Senator ELLENDER. You mean that work will be done in connection with the 16 units?

Colonel WHIPPLE. Yes, sir.

as 27.


This project is of rather unusual economy. The benefit-cost ratio is 2.5 to 1, and the energy will be produced at a cost of 1.7 mills per kilowatt-hour. It is a very, very cheap project. That power costs less than one-third of the cost of producing that same power from steam plants. The construction contracts are generally ahead of schedule.

Actually, at the beginning of the year, we had $2 million placed in budgetary reserve which we are now contemplating to request being released later on in the year because obviously we are going to need that money. We had a minor strike in connection with the powerhouse construction. That strike was terminated on the 20th of January without having seriously interfered with construction progress. All of the work for the supply of the power-plant units is on schedule. The amount requested is $27 million, which we believe will probably not be sufficient to maintain the schedule on this project.

DELAY IN CONSTRUCTION Senator CORDON. How much will the construction program be delayed by the reduction in the appropriation this year and tell the committee also whether that delay, whatever it may be, can be picked up at any future time.

Colonel WHIPPLE. If the money is not provided now, and if this delay occurs, which we think it probable, it will not be possible to pick it up at a later time. The amount of the delay that we think is probable from this would not interfere with the production of the first four units. They would come on the line as scheduled. The other 12 units would probably be delayed by 12 months each and once those units are set back by that period of time, it will not be possible to recoup that time on account of the necessary time that elapses between the construction of one unit and another.

Senator KNOWLAND. Your cost is down what, $6,370,000?

General CHORPENING. Yes, approximately á $6,400,000 reduction in cost estimate since last year.

Senator KNOWLAND. Is that all the result of favorable bids or a change in structure or what?

General CHORPENING. Favorable bids, excellent construction procedure here. We have had very fine luck with this project, with no untoward circumstances during construction. It will be recalled by the chairman that la: year we had also made a reduction in the cost estimate. I am hopeful that we can come up next year with possibly a further reduction. As we get closer toward the end of these projects, we see our way clear.
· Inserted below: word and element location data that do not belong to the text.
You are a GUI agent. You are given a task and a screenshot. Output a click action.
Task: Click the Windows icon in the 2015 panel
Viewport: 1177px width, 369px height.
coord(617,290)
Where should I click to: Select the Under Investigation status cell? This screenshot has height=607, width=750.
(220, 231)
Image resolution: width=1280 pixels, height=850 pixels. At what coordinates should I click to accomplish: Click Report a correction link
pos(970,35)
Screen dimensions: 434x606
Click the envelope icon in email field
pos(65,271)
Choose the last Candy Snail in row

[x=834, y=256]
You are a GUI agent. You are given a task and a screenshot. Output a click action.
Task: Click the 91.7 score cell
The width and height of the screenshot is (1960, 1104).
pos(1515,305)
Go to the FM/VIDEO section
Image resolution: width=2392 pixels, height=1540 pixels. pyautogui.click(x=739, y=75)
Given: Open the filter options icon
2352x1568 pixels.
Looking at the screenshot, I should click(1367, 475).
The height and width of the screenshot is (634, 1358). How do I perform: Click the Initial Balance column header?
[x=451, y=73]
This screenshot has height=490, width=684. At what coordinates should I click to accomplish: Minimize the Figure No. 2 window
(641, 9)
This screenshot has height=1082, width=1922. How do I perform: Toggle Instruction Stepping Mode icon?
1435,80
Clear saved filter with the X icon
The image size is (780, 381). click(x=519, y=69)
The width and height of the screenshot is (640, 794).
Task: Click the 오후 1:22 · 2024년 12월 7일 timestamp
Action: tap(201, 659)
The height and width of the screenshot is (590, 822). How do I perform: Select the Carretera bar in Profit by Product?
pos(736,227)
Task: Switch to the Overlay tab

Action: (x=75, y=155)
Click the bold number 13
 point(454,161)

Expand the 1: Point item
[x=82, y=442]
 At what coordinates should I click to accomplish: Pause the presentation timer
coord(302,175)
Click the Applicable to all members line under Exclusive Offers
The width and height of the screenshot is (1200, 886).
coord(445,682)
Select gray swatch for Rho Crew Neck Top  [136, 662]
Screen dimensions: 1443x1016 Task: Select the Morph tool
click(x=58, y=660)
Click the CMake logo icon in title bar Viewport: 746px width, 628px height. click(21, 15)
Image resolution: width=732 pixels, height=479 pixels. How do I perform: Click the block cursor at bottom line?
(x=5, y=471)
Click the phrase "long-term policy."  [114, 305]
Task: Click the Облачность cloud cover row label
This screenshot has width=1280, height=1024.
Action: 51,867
We have opened more bids and are able to show these reductions in some cases.

Senator CORDON. Could you tell the committee now what would be the loss in income resulting from that year's delay in putting in the 12 additional generators in there!

Colonel WHIPPLE. If that delay occurs, sir, it will result in a cash loss of $7,900,000. Senator CORDON. $7,900,000.

Colonel WHIPPLE. Yes, sir; at the current Bonneville Power Administration rates.

Senator CORDON. That is what I wanted. Now, what amount of money would be necessary at this time to add to the $27 million requested to put the construction schedule on time so as to pick up what would otherwise be a year's delay?

Colonel WHIPPLE. As near as we can estimate, sir, $3 million will be required to keep that schedule. That is, over and above the $27 million allowed by the budget.

Senator CORDON. Mr. Chairman, we have a situation where facts are also presented with reference to the Dalles Dam. Here, again, we have a loss that we know will be a loss if the delay is incurred. It is $7,900,000 of income that could be averted by an additional $3 million appropriation this year, and the $3 million is going to have to be appropriated within the next couple of years anyway.


General CHORPENING. I think I should mention now that our budget request within ceiling was $22 million, which was on the basis that all units would have been delayed 1 year. Our overceiling request was $8 million, a total of $30 million. The amount allowed was $27 million which would provide for the first 4 units going on the line as scheduled, but with the probable postponement of the remaining 12 units 1 year.

Senator KNOWLAND. Well, I think that is one of these matters the committee will want to look into as we get along.